Chocolate Dipped Candy Cane Peppermint Meringue Recipe

Chocolate Dipped Candy Cane Peppermint Meringue Recipe

Course Dessert
Author Adore Foods


  • 3 egg whites
  • 3/4 cup 165g sugar
  • 1/4 teaspoon peppermint extract
  • Red food coloring
  • dark chocolate
  • 1/4 cup finely crushed candy canes


  1. Preheat oven to 210F/ 100C. Line with baking paper 2 baking trays and set aside.
  2. In a large bowl, beat egg whites using a hand mixer, until soft peaks form. Gradually add sugar, 1 tablespoon at a time, beating on high until stiff peaks form and sugar is dissolved.

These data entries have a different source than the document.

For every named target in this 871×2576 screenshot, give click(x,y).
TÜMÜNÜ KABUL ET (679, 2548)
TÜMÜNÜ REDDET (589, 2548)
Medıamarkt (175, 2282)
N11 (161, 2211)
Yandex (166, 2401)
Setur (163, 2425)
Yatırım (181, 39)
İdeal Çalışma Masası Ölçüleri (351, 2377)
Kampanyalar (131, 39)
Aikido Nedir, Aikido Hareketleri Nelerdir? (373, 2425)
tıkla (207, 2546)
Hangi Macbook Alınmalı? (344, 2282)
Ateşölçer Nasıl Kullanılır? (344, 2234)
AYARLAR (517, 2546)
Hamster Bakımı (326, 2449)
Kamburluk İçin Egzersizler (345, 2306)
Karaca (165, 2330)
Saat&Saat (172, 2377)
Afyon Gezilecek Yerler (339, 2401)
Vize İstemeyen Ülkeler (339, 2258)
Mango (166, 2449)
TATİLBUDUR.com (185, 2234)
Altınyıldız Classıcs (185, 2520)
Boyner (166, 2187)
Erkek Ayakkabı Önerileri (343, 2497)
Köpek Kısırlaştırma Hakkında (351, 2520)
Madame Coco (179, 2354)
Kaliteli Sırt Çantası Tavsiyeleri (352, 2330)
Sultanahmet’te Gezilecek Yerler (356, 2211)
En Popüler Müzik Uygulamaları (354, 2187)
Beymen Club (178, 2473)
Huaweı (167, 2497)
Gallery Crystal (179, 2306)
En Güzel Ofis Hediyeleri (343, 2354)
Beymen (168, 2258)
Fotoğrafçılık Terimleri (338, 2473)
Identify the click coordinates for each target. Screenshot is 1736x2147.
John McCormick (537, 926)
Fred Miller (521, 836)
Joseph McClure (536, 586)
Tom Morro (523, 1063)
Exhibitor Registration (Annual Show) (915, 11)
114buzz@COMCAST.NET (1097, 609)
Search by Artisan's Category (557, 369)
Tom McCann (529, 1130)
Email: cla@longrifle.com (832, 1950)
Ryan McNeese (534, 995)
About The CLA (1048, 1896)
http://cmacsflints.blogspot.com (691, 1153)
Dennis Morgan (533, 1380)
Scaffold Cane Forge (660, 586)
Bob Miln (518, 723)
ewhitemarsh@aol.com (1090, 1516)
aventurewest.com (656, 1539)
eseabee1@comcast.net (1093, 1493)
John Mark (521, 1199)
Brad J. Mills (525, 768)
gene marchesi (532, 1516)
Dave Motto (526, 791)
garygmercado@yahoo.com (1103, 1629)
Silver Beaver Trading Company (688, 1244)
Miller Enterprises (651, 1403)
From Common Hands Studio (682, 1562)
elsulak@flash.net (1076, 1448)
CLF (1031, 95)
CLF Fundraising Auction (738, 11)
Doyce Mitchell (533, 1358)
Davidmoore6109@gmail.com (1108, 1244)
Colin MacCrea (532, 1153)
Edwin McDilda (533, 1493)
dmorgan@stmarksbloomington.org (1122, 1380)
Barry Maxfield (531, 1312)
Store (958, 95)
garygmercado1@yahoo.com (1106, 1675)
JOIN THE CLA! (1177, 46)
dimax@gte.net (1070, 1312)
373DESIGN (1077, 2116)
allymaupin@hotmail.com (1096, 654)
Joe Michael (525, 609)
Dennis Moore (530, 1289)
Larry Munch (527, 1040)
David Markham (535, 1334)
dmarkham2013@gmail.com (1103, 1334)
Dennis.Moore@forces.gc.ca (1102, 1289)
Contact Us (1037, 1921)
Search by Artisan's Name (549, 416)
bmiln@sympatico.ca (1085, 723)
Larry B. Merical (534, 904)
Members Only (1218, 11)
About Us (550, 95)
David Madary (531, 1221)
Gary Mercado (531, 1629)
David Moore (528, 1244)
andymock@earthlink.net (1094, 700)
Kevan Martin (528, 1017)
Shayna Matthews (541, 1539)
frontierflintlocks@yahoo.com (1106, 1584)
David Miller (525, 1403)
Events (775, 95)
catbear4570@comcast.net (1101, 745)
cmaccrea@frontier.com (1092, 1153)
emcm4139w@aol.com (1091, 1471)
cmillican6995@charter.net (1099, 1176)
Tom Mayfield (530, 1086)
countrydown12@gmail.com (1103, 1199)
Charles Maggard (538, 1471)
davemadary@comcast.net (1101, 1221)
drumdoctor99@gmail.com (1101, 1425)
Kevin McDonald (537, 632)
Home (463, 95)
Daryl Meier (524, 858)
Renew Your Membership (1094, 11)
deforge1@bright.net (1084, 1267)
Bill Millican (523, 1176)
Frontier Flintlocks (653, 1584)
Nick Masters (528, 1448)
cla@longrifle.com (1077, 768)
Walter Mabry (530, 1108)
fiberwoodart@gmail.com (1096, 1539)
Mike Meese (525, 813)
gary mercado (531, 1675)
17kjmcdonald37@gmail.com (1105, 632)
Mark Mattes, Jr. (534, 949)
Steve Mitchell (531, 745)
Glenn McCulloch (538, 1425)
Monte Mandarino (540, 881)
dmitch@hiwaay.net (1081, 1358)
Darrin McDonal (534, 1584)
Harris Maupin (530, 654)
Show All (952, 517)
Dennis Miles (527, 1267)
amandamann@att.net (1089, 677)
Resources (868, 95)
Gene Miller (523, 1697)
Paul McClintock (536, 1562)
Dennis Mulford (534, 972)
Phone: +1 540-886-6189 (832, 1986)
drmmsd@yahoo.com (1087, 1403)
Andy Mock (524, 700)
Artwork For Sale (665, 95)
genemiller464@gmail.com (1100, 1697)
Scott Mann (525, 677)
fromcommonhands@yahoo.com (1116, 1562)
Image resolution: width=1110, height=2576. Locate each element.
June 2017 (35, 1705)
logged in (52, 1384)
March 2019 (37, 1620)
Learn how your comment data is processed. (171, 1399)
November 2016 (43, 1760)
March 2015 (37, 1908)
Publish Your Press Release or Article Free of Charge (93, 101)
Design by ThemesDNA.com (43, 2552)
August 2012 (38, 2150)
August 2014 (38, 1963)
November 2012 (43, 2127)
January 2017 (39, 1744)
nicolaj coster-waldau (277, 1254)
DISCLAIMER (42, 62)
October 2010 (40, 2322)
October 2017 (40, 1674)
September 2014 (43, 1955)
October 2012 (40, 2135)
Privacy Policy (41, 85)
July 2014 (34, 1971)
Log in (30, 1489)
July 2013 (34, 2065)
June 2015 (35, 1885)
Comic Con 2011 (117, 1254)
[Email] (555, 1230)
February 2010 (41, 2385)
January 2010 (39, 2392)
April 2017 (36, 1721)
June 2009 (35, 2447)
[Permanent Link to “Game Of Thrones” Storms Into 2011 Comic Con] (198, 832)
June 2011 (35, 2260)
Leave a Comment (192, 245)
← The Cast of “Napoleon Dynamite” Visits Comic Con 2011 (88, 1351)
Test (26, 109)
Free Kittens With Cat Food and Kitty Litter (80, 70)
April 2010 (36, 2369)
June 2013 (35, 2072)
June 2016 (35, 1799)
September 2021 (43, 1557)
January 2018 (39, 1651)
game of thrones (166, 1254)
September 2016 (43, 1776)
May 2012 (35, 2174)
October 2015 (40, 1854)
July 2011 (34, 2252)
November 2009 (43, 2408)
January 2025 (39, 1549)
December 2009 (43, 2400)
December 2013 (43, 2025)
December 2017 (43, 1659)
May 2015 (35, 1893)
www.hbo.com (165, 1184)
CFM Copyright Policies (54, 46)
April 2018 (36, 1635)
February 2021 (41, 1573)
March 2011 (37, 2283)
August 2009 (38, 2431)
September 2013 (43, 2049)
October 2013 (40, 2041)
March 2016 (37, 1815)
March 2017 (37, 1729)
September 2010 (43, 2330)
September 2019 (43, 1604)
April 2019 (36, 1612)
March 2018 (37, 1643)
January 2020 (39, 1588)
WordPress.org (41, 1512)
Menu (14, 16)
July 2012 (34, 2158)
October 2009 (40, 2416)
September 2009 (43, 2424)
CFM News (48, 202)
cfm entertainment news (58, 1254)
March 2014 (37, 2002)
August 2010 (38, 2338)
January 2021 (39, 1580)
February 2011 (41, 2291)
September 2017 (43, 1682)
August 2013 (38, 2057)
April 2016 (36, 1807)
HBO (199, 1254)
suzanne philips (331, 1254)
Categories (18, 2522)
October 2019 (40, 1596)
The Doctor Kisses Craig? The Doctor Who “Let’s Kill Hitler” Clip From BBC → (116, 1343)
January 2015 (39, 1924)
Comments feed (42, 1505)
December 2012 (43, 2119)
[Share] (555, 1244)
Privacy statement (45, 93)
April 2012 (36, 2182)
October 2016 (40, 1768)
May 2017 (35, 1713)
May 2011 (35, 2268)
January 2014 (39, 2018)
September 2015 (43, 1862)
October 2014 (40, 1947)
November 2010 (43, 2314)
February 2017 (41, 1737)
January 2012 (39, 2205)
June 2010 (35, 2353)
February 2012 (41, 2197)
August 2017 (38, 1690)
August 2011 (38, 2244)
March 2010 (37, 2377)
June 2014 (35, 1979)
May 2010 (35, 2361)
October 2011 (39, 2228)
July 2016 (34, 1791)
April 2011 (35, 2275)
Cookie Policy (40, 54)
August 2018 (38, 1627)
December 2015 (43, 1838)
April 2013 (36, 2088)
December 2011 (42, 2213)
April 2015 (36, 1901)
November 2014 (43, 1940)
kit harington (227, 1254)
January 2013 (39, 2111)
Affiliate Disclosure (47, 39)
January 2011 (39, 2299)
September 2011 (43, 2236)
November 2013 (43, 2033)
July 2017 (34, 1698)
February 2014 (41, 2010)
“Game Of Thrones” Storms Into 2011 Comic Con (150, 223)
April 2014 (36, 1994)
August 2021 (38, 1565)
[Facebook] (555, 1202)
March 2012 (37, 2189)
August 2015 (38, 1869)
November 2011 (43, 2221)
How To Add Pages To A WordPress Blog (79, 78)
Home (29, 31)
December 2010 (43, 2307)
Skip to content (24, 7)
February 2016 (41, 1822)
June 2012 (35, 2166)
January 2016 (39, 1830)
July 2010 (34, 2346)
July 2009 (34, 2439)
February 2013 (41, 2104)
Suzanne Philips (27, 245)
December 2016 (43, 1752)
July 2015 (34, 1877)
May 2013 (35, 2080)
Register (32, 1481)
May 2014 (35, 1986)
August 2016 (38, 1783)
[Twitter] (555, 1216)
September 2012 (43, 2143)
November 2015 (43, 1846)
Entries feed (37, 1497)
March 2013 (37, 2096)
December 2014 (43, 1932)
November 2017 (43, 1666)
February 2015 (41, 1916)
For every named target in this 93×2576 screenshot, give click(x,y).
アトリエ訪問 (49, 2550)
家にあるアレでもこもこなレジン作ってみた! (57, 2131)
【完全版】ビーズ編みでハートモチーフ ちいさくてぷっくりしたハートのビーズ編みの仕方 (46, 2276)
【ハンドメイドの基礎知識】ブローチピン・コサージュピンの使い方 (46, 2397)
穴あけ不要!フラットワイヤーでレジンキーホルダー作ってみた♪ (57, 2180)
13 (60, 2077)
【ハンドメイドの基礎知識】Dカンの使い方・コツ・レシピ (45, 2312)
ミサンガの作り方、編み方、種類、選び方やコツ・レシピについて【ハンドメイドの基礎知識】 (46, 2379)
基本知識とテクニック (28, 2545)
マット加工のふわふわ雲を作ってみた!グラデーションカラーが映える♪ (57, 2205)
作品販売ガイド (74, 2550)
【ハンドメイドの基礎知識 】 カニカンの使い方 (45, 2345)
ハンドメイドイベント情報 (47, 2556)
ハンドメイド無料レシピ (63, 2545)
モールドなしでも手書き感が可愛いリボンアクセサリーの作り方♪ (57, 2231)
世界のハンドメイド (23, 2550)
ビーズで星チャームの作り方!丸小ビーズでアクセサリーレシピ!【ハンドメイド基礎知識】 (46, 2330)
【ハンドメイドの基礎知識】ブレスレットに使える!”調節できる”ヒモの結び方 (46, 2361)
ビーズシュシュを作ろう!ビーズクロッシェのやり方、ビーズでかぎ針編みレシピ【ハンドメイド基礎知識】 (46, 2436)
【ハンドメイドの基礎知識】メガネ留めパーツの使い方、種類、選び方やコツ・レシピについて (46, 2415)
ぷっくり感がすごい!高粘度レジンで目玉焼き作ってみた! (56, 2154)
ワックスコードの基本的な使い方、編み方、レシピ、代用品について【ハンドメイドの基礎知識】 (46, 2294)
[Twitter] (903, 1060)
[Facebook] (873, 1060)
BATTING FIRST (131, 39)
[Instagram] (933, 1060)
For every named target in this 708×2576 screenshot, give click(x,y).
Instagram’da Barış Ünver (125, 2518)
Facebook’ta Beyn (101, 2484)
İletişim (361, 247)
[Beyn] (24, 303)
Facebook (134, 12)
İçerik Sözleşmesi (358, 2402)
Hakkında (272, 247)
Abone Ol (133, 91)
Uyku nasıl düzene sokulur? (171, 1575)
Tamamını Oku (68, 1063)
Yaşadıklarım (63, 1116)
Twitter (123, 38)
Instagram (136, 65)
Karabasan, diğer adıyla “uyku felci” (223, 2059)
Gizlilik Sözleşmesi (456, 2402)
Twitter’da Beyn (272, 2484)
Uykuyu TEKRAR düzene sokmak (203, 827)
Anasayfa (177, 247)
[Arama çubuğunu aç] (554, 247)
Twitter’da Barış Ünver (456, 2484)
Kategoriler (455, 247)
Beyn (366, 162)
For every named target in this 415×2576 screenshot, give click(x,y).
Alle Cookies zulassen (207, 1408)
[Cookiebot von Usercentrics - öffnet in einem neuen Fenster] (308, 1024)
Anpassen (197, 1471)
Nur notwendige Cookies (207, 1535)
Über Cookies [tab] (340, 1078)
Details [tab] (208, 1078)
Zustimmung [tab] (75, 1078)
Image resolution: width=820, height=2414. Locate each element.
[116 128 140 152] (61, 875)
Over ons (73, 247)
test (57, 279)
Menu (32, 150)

Beat in peppermint extract.
  3. Hold your piping bag on a side and add red food coloring to it, Still holding it on side, carefully fill bag with meringue batter.
  4. Pipe meringues onto baking pans, leaving bit of space between them.
  5. Bake, swapping trays halfway through the cooking time for almost 45 minutes, until firm to the touch. Turn your oven off and leave meringues in oven with door ajar for at least 1 hour or until cool.
  6. Place the chocolate in a heatproof bowl over a saucepan of simmering water. Stir with a metal spoon until chocolate melts. Place crushed candy cane on a plate. Dip the base of a meringue in chocolate, then carefully dip in candy cane. Return to the tray, base-side up. Repeat with remaining meringues, chocolate and candy cane. Allow 30 mins to set.